(DIRECTIONS)
In the listing below, change "GUI agent" to "interface agent" wherever it occurs. Leave every other part of the lines unchanged.

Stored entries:
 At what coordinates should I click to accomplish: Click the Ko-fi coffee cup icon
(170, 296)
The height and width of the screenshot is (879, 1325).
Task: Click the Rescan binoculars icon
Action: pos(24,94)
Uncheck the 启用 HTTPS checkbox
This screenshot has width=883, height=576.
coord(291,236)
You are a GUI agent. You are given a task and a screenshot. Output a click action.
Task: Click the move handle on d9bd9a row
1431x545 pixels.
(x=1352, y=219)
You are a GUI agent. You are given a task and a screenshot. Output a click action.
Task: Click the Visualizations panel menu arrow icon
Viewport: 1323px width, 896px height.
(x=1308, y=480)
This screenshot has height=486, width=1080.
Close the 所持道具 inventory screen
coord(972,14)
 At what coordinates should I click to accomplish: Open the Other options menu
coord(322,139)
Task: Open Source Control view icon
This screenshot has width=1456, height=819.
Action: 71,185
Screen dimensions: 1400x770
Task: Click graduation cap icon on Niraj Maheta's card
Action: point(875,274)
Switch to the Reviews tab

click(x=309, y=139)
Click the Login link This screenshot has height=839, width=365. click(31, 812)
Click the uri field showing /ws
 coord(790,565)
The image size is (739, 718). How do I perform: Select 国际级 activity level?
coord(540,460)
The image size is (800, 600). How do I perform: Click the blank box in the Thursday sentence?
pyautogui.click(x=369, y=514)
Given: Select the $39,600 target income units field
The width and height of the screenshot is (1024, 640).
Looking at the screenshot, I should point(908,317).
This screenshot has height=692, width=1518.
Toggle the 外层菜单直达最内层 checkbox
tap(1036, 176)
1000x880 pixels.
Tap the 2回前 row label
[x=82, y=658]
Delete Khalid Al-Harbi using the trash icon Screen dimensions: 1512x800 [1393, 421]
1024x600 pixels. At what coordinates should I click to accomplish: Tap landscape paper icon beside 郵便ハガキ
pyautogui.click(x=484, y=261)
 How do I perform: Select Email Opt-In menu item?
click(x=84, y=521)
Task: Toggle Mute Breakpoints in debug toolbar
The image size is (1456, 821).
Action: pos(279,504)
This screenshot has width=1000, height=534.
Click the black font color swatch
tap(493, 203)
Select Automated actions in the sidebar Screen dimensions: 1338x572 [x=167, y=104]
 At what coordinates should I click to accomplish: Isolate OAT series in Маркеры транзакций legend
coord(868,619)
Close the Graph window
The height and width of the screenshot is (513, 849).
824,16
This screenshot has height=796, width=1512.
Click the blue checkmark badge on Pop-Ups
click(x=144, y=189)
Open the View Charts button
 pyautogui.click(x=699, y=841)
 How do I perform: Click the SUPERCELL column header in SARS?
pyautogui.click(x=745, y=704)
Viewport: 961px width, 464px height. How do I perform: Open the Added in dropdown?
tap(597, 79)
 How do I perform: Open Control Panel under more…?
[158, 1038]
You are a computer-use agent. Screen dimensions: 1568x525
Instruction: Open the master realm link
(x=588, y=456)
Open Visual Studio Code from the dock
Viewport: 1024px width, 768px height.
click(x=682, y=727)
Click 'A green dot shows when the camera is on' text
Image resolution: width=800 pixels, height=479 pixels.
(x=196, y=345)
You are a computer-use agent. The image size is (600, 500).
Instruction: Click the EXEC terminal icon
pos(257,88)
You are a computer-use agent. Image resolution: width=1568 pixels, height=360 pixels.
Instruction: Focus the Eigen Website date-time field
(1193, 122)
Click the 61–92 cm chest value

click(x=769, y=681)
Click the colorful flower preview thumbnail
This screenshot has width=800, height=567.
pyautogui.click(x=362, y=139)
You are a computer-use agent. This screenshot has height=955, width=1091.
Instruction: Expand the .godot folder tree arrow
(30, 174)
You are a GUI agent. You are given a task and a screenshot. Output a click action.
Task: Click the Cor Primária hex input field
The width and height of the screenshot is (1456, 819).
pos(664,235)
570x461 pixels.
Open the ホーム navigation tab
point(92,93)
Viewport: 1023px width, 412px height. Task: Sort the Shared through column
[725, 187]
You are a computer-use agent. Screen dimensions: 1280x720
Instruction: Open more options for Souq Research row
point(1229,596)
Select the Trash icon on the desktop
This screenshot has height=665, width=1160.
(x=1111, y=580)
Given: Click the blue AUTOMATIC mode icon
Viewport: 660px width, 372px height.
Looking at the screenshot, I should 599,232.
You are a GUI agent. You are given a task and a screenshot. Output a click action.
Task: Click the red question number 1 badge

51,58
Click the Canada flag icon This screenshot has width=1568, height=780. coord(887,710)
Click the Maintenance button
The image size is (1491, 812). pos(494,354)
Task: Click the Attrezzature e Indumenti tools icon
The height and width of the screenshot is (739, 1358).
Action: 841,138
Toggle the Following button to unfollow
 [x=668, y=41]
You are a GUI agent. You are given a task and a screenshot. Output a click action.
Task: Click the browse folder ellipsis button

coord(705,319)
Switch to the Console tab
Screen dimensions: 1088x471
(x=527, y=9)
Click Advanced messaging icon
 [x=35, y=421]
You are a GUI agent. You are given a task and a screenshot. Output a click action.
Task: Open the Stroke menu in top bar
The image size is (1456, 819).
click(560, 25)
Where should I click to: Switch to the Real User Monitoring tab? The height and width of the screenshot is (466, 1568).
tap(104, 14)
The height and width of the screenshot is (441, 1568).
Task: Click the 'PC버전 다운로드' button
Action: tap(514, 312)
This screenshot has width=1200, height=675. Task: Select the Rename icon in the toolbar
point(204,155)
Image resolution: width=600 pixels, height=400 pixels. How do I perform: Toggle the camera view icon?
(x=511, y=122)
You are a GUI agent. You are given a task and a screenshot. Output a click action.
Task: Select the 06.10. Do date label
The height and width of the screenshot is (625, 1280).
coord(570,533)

(SOLUTION FOR THIS TASK)
 At what coordinates should I click to accomplish: Click the Ko-fi coffee cup icon
(170, 296)
The height and width of the screenshot is (879, 1325).
Task: Click the Rescan binoculars icon
Action: pos(24,94)
Uncheck the 启用 HTTPS checkbox
This screenshot has width=883, height=576.
coord(291,236)
You are a interface agent. You are given a task and a screenshot. Output a click action.
Task: Click the move handle on d9bd9a row
1431x545 pixels.
(x=1352, y=219)
You are a interface agent. You are given a task and a screenshot. Output a click action.
Task: Click the Visualizations panel menu arrow icon
Viewport: 1323px width, 896px height.
(x=1308, y=480)
This screenshot has height=486, width=1080.
Close the 所持道具 inventory screen
coord(972,14)
 At what coordinates should I click to accomplish: Open the Other options menu
coord(322,139)
Task: Open Source Control view icon
This screenshot has width=1456, height=819.
Action: 71,185
Screen dimensions: 1400x770
Task: Click graduation cap icon on Niraj Maheta's card
Action: point(875,274)
Switch to the Reviews tab

click(x=309, y=139)
Click the Login link This screenshot has height=839, width=365. click(31, 812)
Click the uri field showing /ws
 coord(790,565)
The image size is (739, 718). How do I perform: Select 国际级 activity level?
coord(540,460)
The image size is (800, 600). How do I perform: Click the blank box in the Thursday sentence?
pyautogui.click(x=369, y=514)
Given: Select the $39,600 target income units field
The width and height of the screenshot is (1024, 640).
Looking at the screenshot, I should point(908,317).
This screenshot has height=692, width=1518.
Toggle the 外层菜单直达最内层 checkbox
tap(1036, 176)
1000x880 pixels.
Tap the 2回前 row label
[x=82, y=658]
Delete Khalid Al-Harbi using the trash icon Screen dimensions: 1512x800 [1393, 421]
1024x600 pixels. At what coordinates should I click to accomplish: Tap landscape paper icon beside 郵便ハガキ
pyautogui.click(x=484, y=261)
 How do I perform: Select Email Opt-In menu item?
click(x=84, y=521)
Task: Toggle Mute Breakpoints in debug toolbar
The image size is (1456, 821).
Action: pos(279,504)
This screenshot has width=1000, height=534.
Click the black font color swatch
tap(493, 203)
Select Automated actions in the sidebar Screen dimensions: 1338x572 [x=167, y=104]
 At what coordinates should I click to accomplish: Isolate OAT series in Маркеры транзакций legend
coord(868,619)
Close the Graph window
The height and width of the screenshot is (513, 849).
824,16
This screenshot has height=796, width=1512.
Click the blue checkmark badge on Pop-Ups
click(x=144, y=189)
Open the View Charts button
 pyautogui.click(x=699, y=841)
 How do I perform: Click the SUPERCELL column header in SARS?
pyautogui.click(x=745, y=704)
Viewport: 961px width, 464px height. How do I perform: Open the Added in dropdown?
tap(597, 79)
 How do I perform: Open Control Panel under more…?
[158, 1038]
You are a computer-use agent. Screen dimensions: 1568x525
Instruction: Open the master realm link
(x=588, y=456)
Open Visual Studio Code from the dock
Viewport: 1024px width, 768px height.
click(x=682, y=727)
Click 'A green dot shows when the camera is on' text
Image resolution: width=800 pixels, height=479 pixels.
(x=196, y=345)
You are a computer-use agent. The image size is (600, 500).
Instruction: Click the EXEC terminal icon
pos(257,88)
You are a computer-use agent. Image resolution: width=1568 pixels, height=360 pixels.
Instruction: Focus the Eigen Website date-time field
(1193, 122)
Click the 61–92 cm chest value

click(x=769, y=681)
Click the colorful flower preview thumbnail
This screenshot has width=800, height=567.
pyautogui.click(x=362, y=139)
You are a computer-use agent. This screenshot has height=955, width=1091.
Instruction: Expand the .godot folder tree arrow
(30, 174)
You are a interface agent. You are given a task and a screenshot. Output a click action.
Task: Click the Cor Primária hex input field
The width and height of the screenshot is (1456, 819).
pos(664,235)
570x461 pixels.
Open the ホーム navigation tab
point(92,93)
Viewport: 1023px width, 412px height. Task: Sort the Shared through column
[725, 187]
You are a computer-use agent. Screen dimensions: 1280x720
Instruction: Open more options for Souq Research row
point(1229,596)
Select the Trash icon on the desktop
This screenshot has height=665, width=1160.
(x=1111, y=580)
Given: Click the blue AUTOMATIC mode icon
Viewport: 660px width, 372px height.
Looking at the screenshot, I should 599,232.
You are a interface agent. You are given a task and a screenshot. Output a click action.
Task: Click the red question number 1 badge

51,58
Click the Canada flag icon This screenshot has width=1568, height=780. coord(887,710)
Click the Maintenance button
The image size is (1491, 812). pos(494,354)
Task: Click the Attrezzature e Indumenti tools icon
The height and width of the screenshot is (739, 1358).
Action: 841,138
Toggle the Following button to unfollow
 [x=668, y=41]
You are a interface agent. You are given a task and a screenshot. Output a click action.
Task: Click the browse folder ellipsis button

coord(705,319)
Switch to the Console tab
Screen dimensions: 1088x471
(x=527, y=9)
Click Advanced messaging icon
 [x=35, y=421]
You are a interface agent. You are given a task and a screenshot. Output a click action.
Task: Open the Stroke menu in top bar
The image size is (1456, 819).
click(560, 25)
Where should I click to: Switch to the Real User Monitoring tab? The height and width of the screenshot is (466, 1568).
tap(104, 14)
The height and width of the screenshot is (441, 1568).
Task: Click the 'PC버전 다운로드' button
Action: tap(514, 312)
This screenshot has width=1200, height=675. Task: Select the Rename icon in the toolbar
point(204,155)
Image resolution: width=600 pixels, height=400 pixels. How do I perform: Toggle the camera view icon?
(x=511, y=122)
You are a interface agent. You are given a task and a screenshot. Output a click action.
Task: Select the 06.10. Do date label
The height and width of the screenshot is (625, 1280).
coord(570,533)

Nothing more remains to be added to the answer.